Leaving out the pictures, return word for word the stretch of entries below from the line holding "Where should I" through the line holding "At what coordinates should I click to accomplish: Open".

• **Data in this exercise**
· · ·
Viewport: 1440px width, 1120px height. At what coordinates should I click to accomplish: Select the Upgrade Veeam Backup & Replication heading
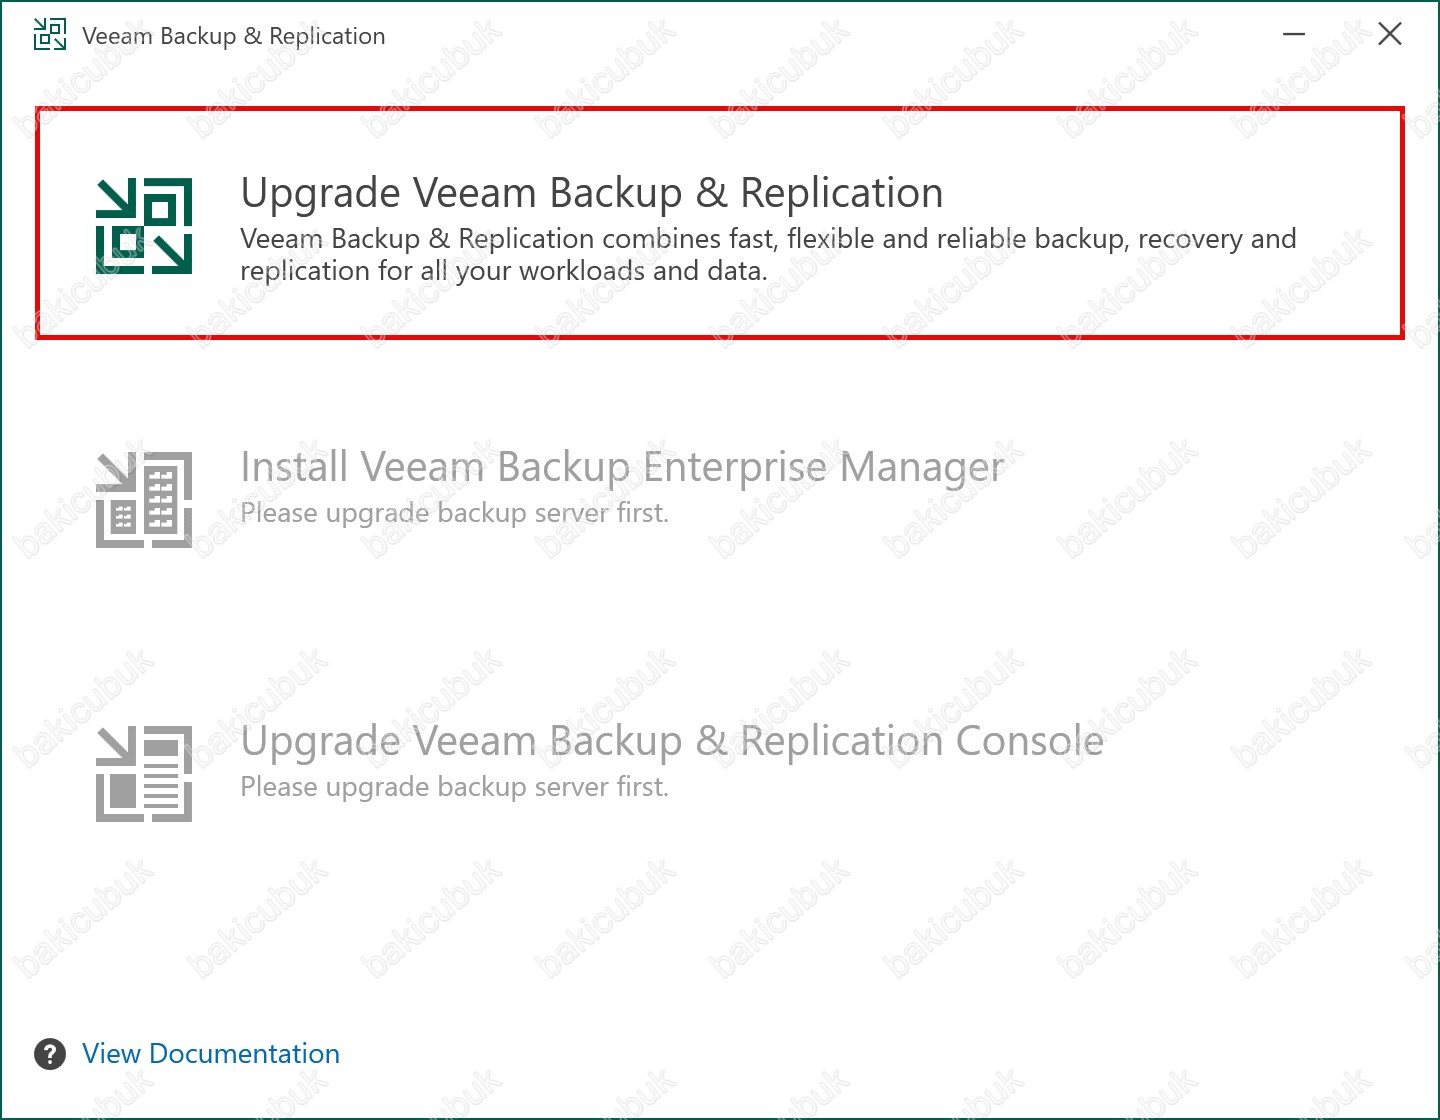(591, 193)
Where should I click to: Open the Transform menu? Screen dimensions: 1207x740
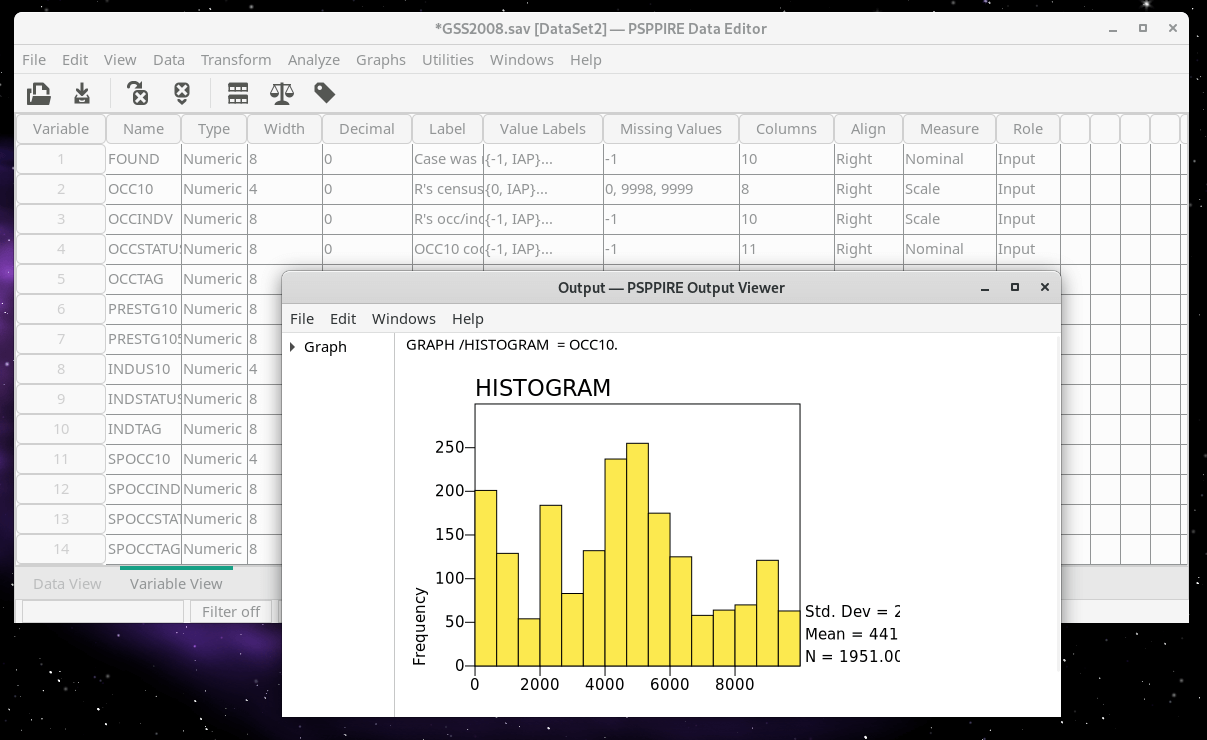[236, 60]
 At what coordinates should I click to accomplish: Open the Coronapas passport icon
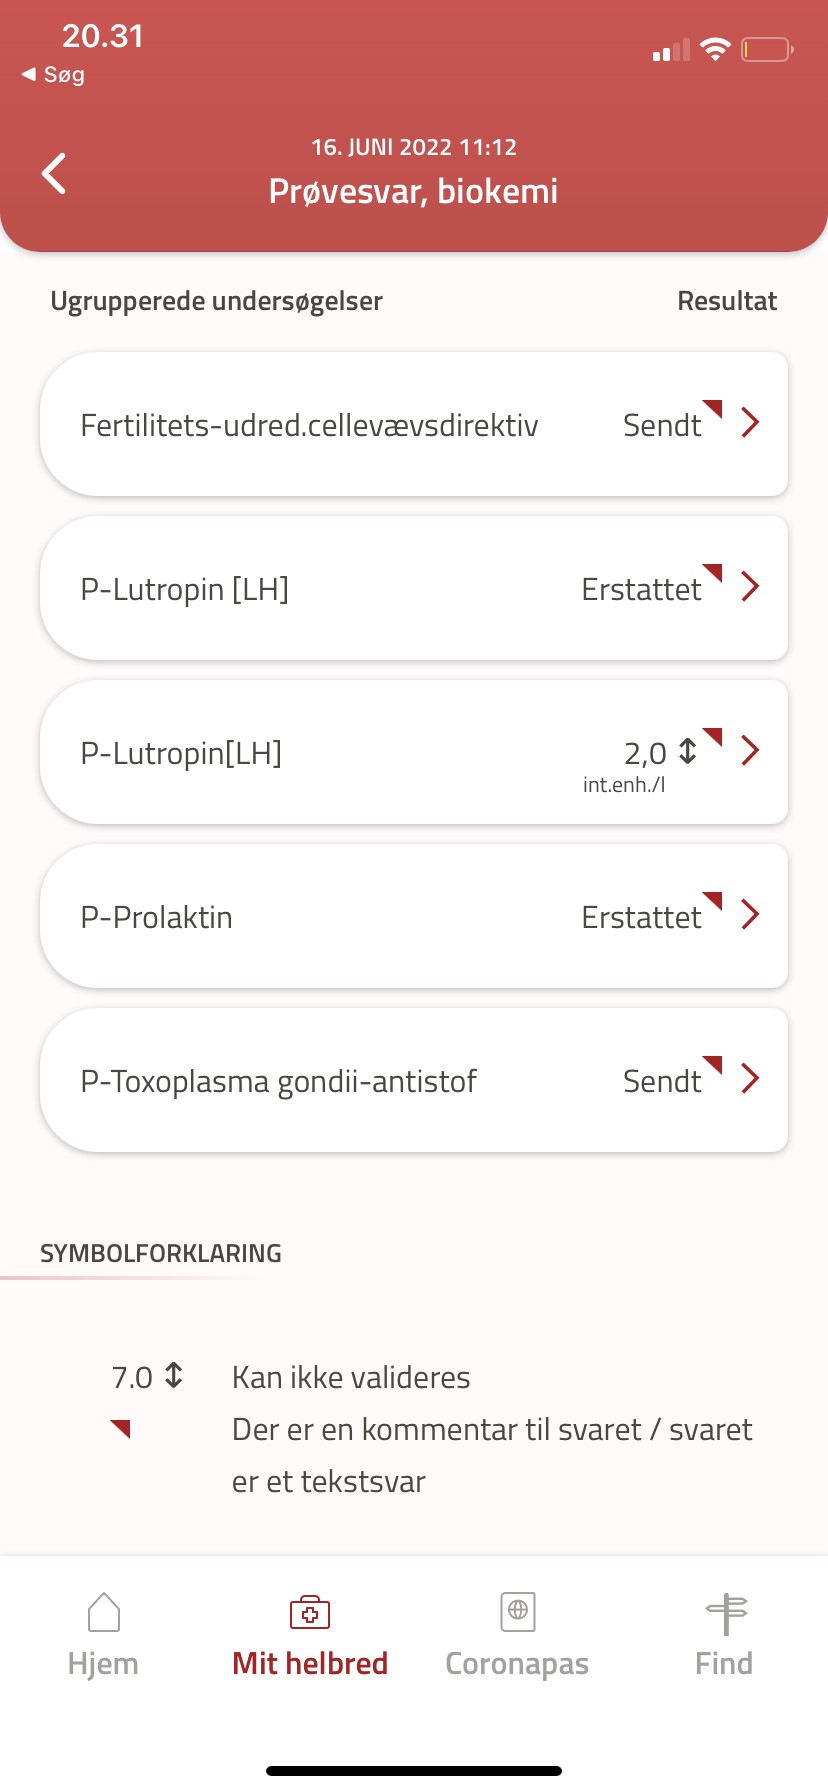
· · ·
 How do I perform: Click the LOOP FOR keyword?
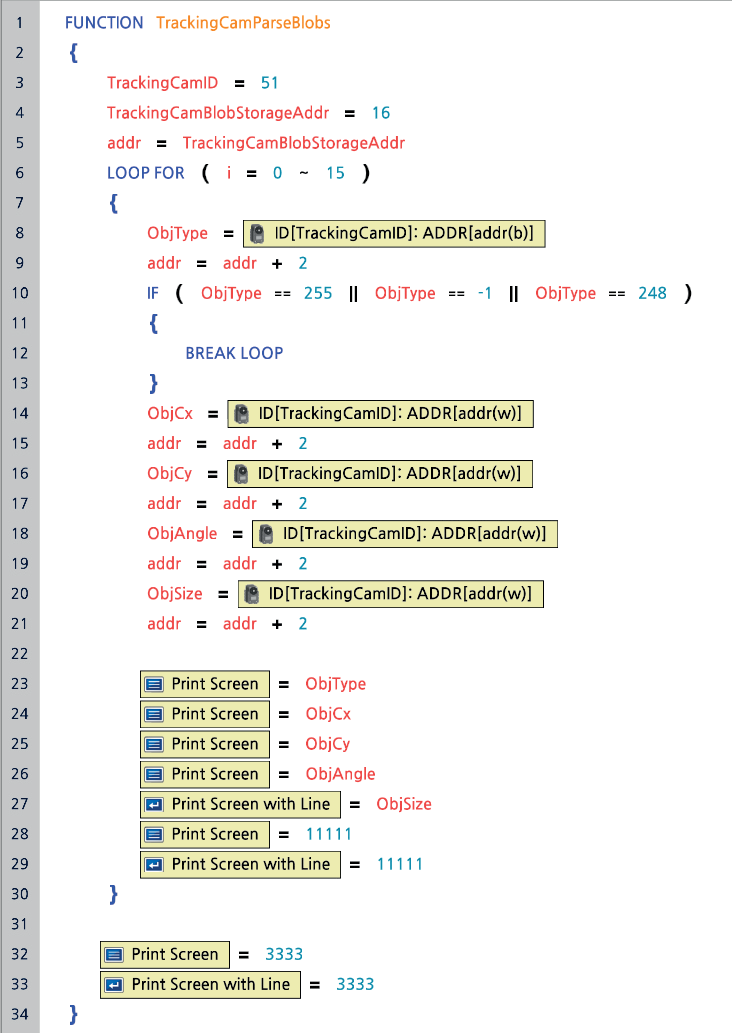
· · ·
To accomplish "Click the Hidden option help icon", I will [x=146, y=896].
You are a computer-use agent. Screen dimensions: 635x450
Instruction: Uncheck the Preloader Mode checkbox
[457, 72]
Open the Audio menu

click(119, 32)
· · ·
• **Result below**
Where should I click to: Open the Transform menu? Screen dimensions: 1207x740
[236, 60]
 At what coordinates should I click to accomplish: Open the Coronapas passport icon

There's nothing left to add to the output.